• What needs to be done
Copy every line of the data below word for word, leaving out the pictures.

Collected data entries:
────────────────

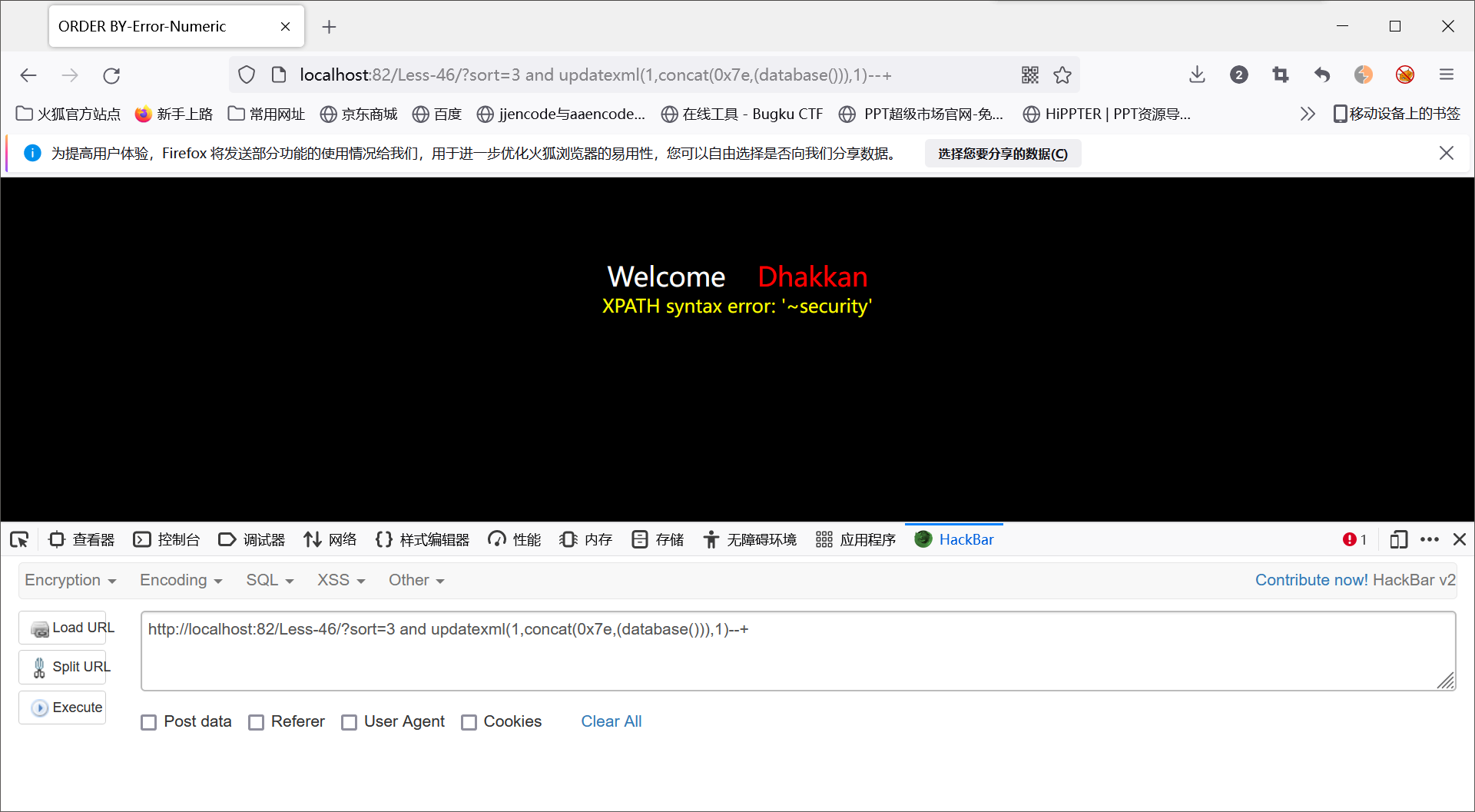
Task: Switch to the 存储 DevTools tab
Action: click(657, 539)

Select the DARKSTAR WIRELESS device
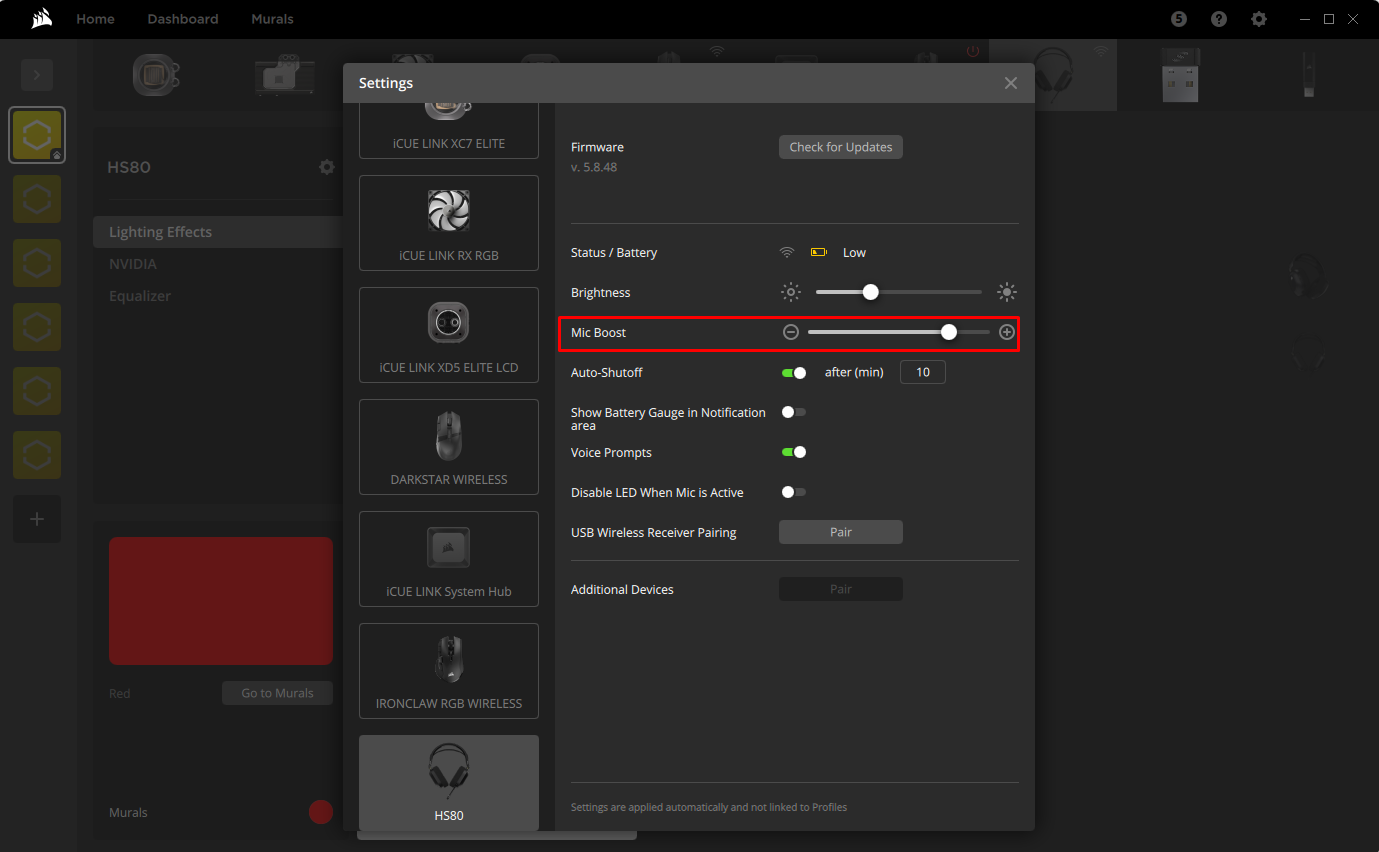click(x=448, y=447)
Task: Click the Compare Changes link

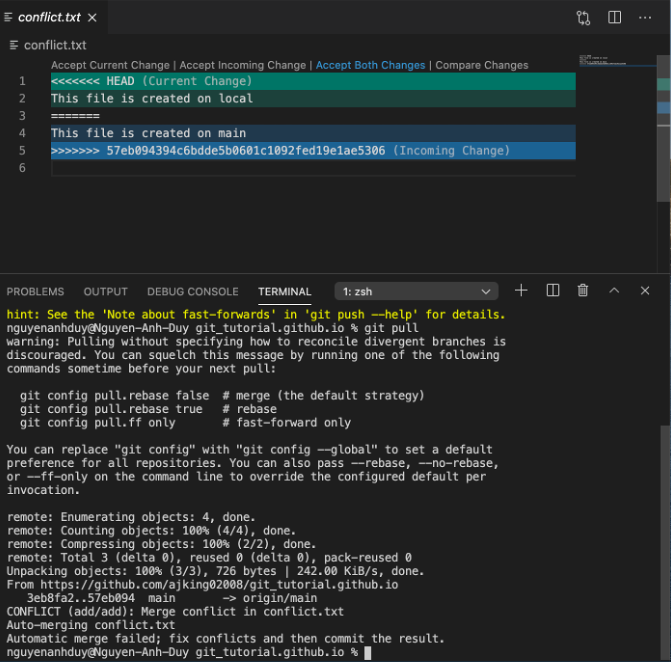Action: coord(482,65)
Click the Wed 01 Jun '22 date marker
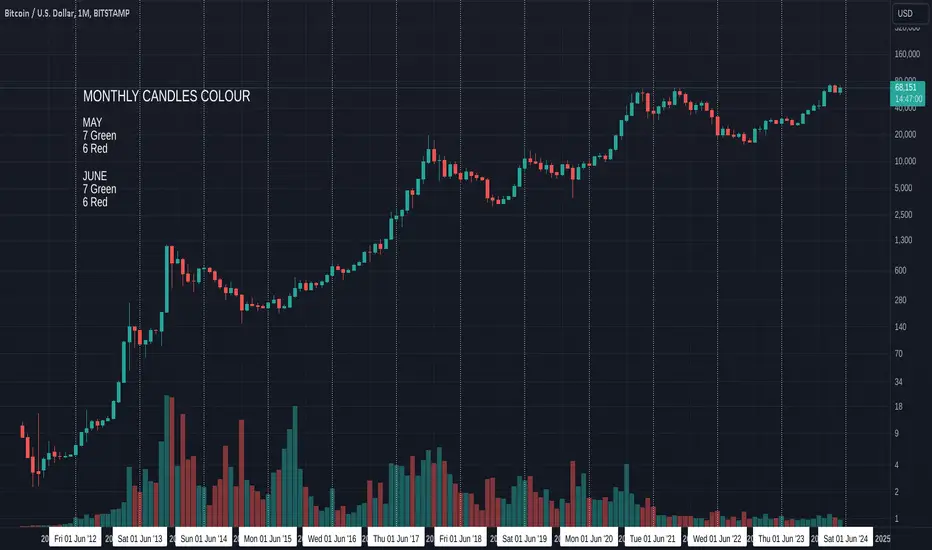Viewport: 932px width, 550px height. 717,539
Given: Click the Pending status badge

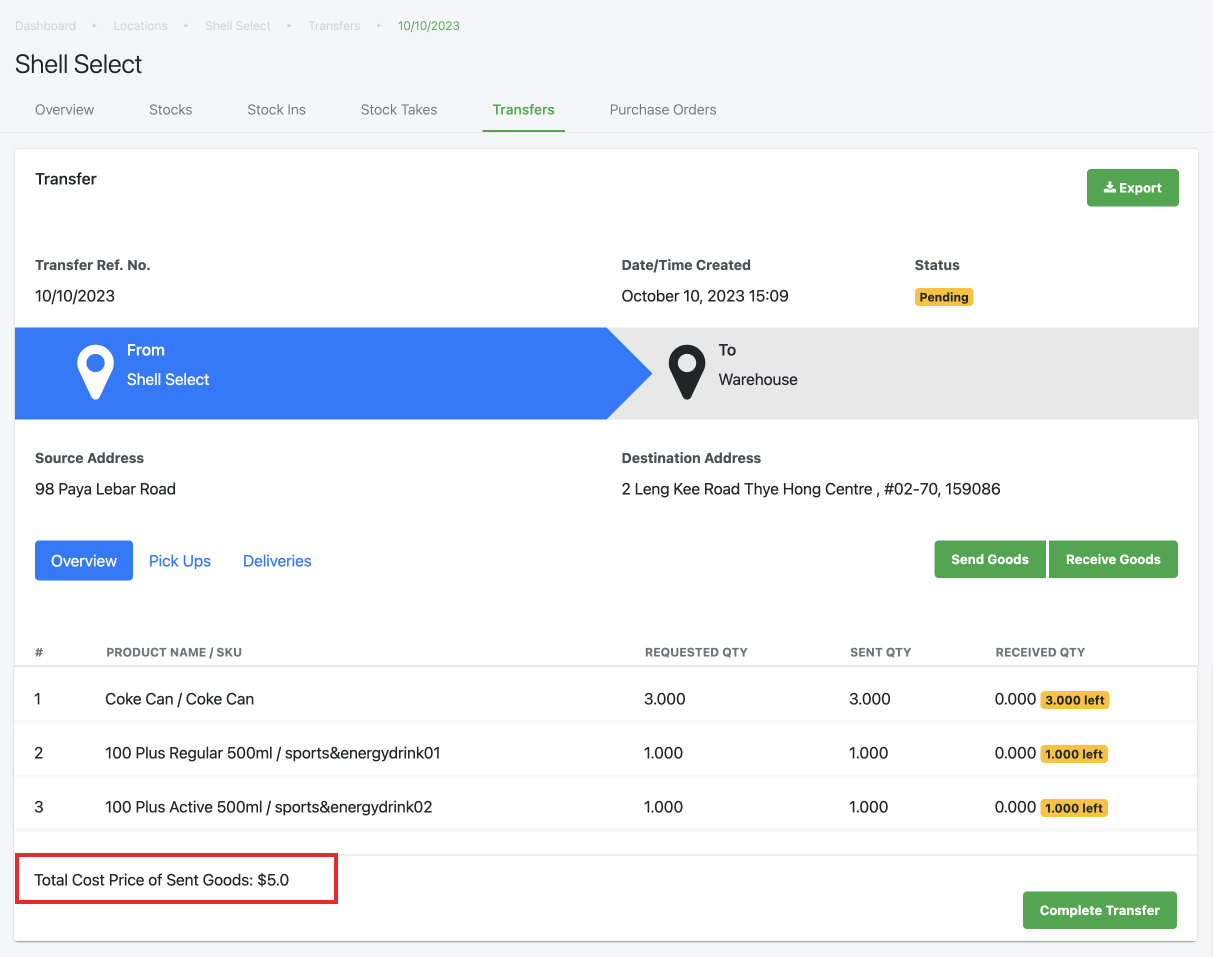Looking at the screenshot, I should [x=944, y=297].
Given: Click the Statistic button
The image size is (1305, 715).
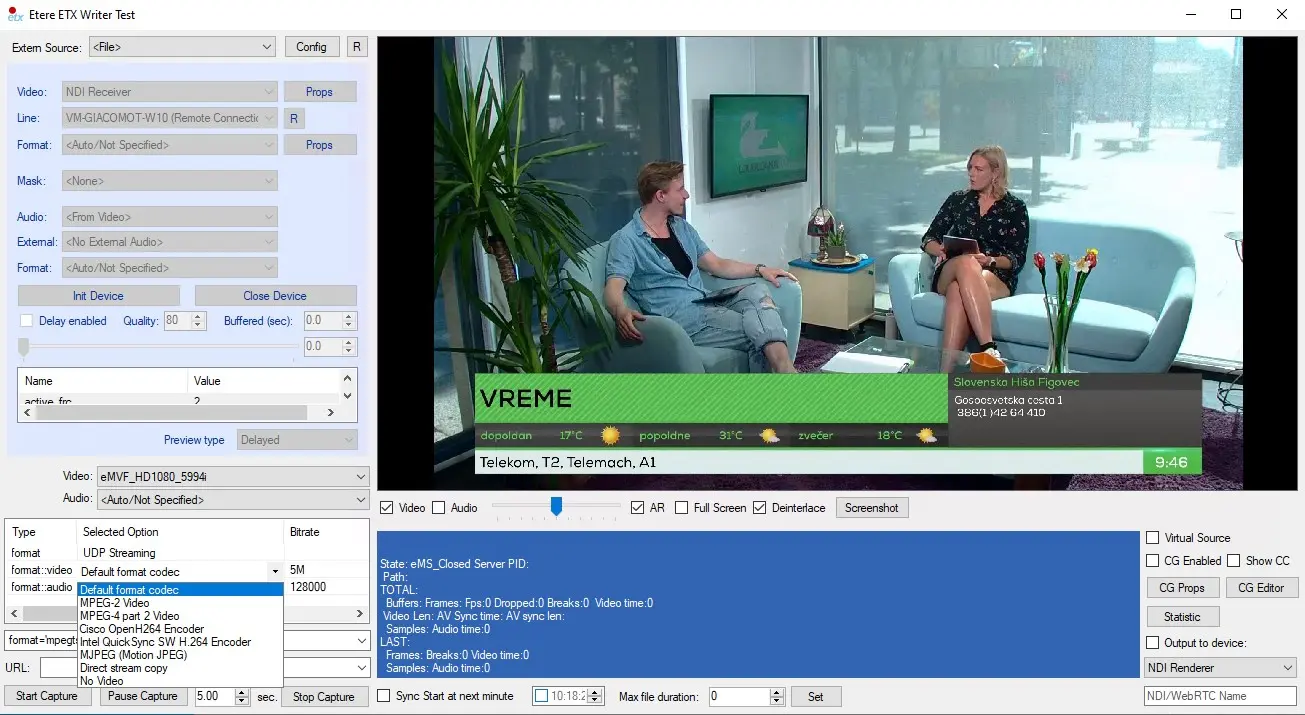Looking at the screenshot, I should [x=1182, y=617].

────────────────

• Result below
Task: Switch to the 存储 DevTools tab
Action: click(657, 539)

Select the DARKSTAR WIRELESS device
click(x=448, y=447)
Task: Click the Compare Changes link

Action: coord(482,65)
Click the Wed 01 Jun '22 date marker
Viewport: 932px width, 550px height. 717,539
Given: Click the Pending status badge

Looking at the screenshot, I should [x=944, y=297].
Given: Click the Statistic button
The image size is (1305, 715).
Looking at the screenshot, I should [x=1182, y=617].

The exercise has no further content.